**EXERCISE BRIEF**.
Go over the listing below line by line, and return each one holding the string "action".

**GIVEN INFORMATION**.
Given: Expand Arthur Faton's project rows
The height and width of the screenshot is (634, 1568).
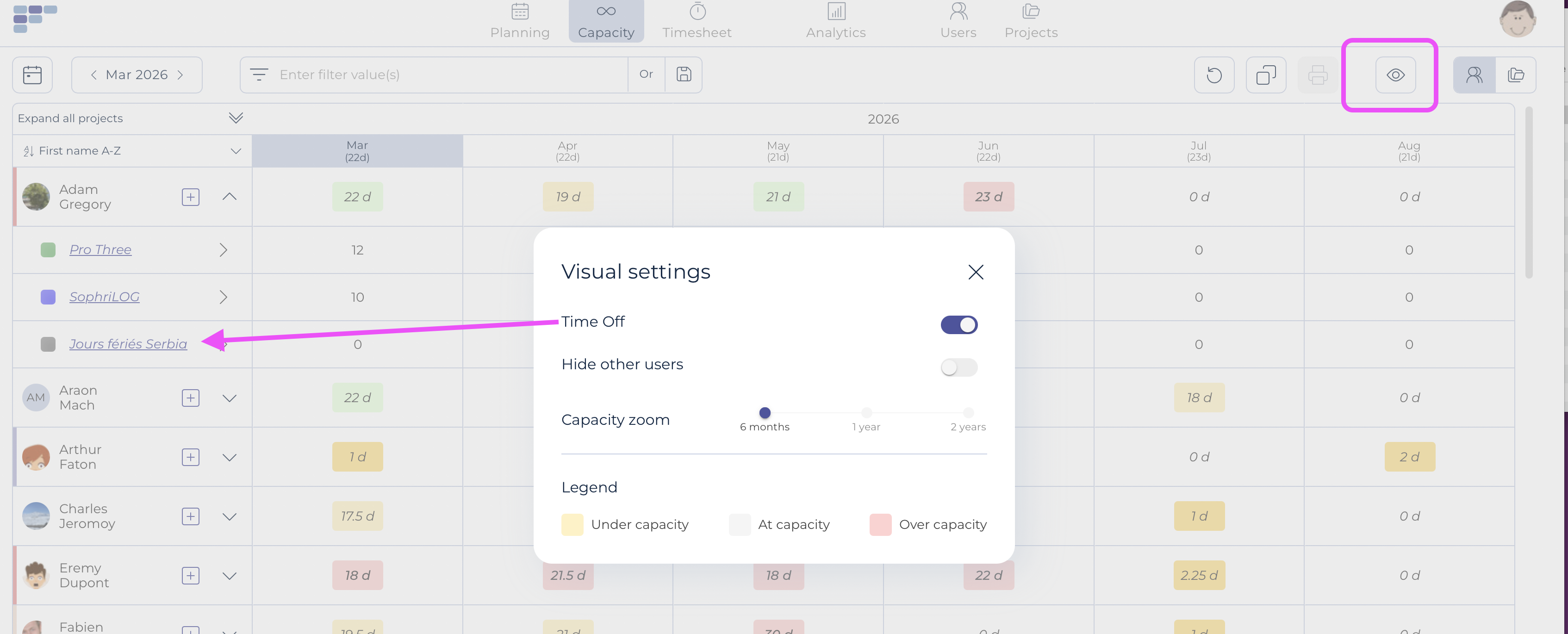Looking at the screenshot, I should (x=230, y=458).
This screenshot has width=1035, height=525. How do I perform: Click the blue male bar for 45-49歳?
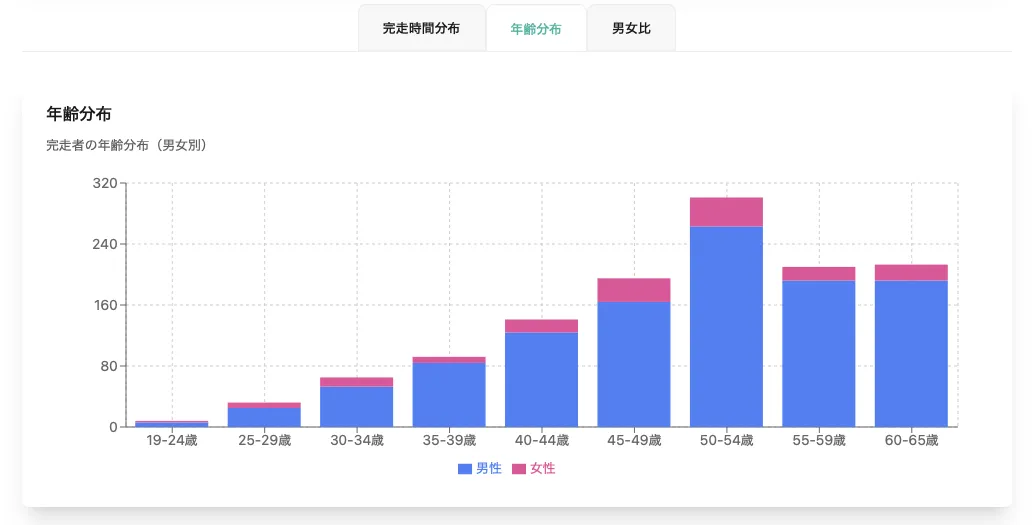pyautogui.click(x=634, y=365)

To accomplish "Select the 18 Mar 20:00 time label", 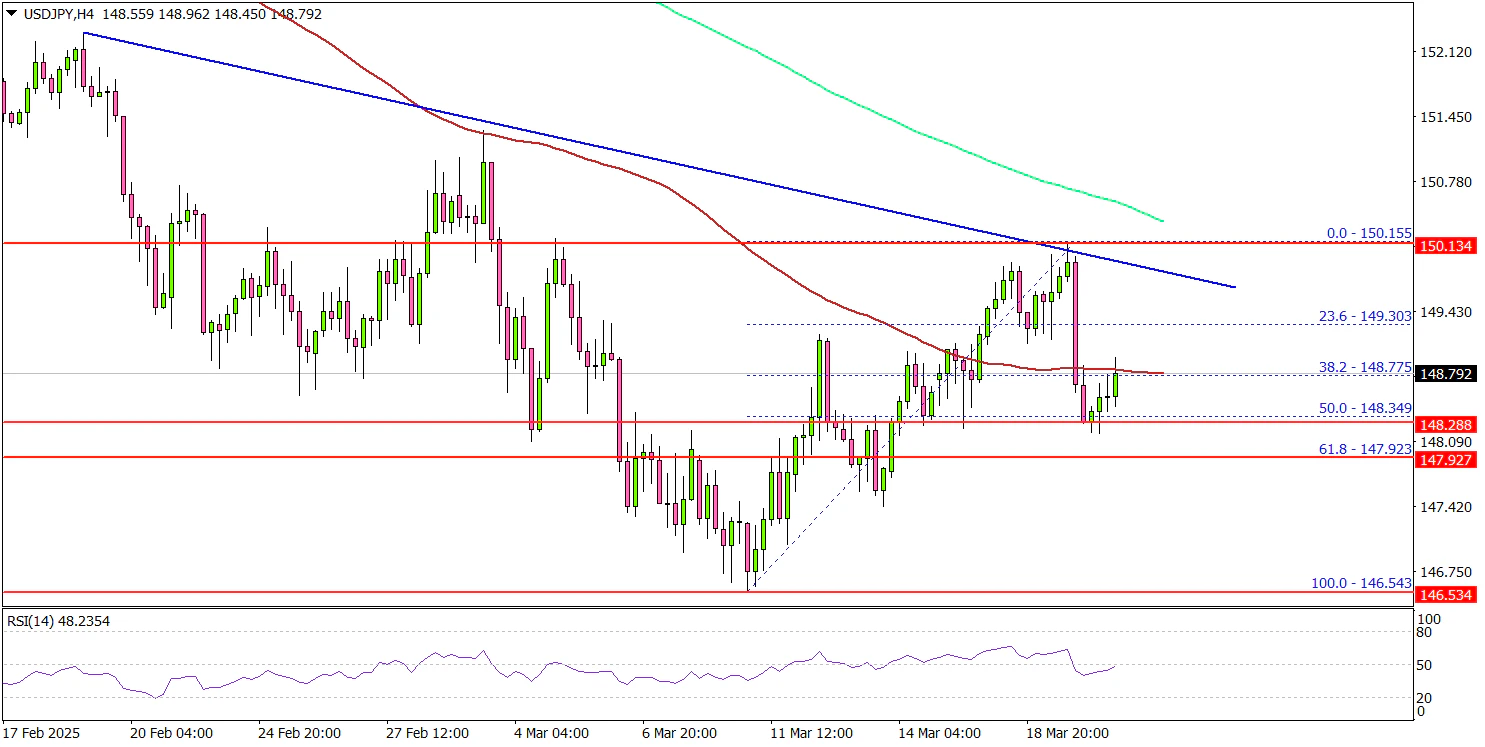I will pos(1068,733).
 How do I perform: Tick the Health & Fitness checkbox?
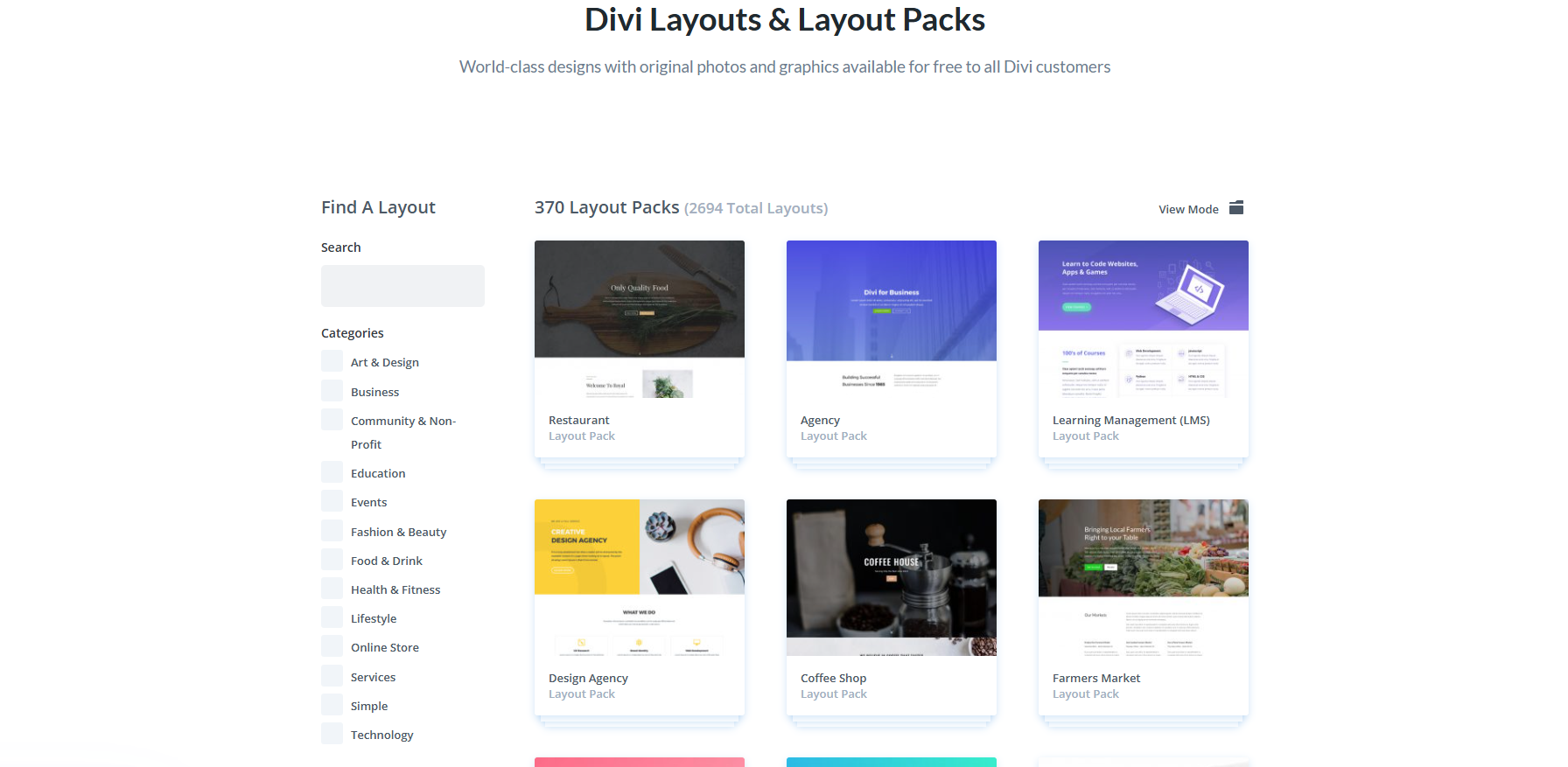tap(332, 589)
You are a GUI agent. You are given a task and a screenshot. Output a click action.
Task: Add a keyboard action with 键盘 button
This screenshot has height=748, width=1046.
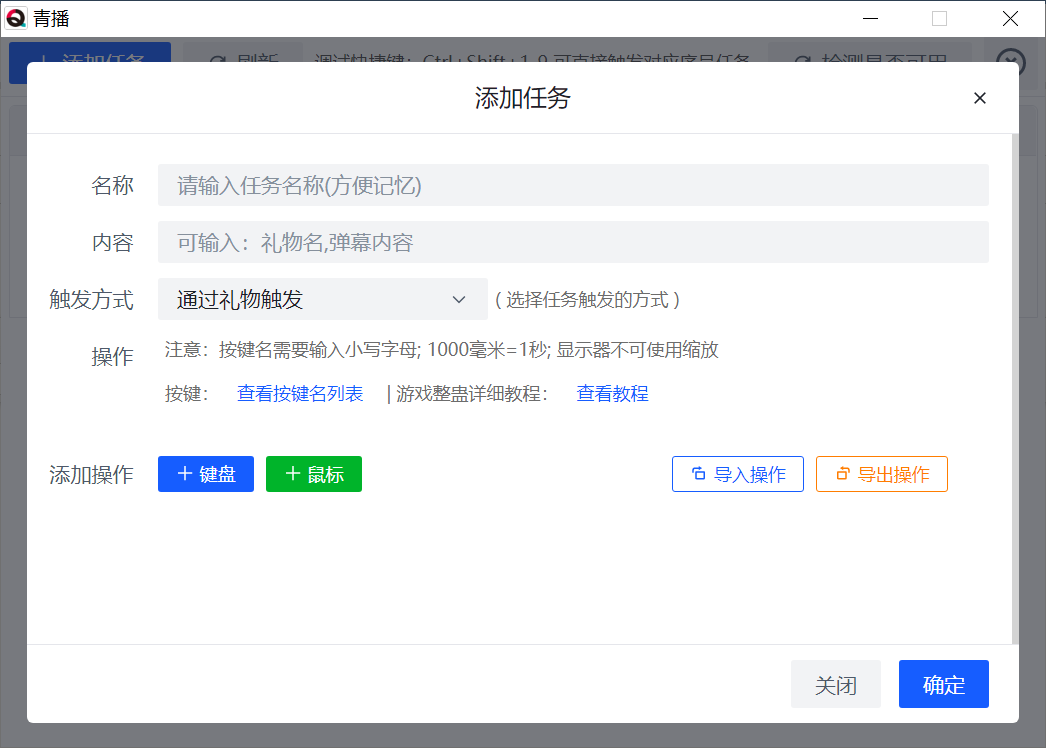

**SOLUTION FOR THIS PROBLEM**.
You are a GUI agent. You are given a task and a screenshot. Output a click action.
Task: Add a keyboard action with 键盘 button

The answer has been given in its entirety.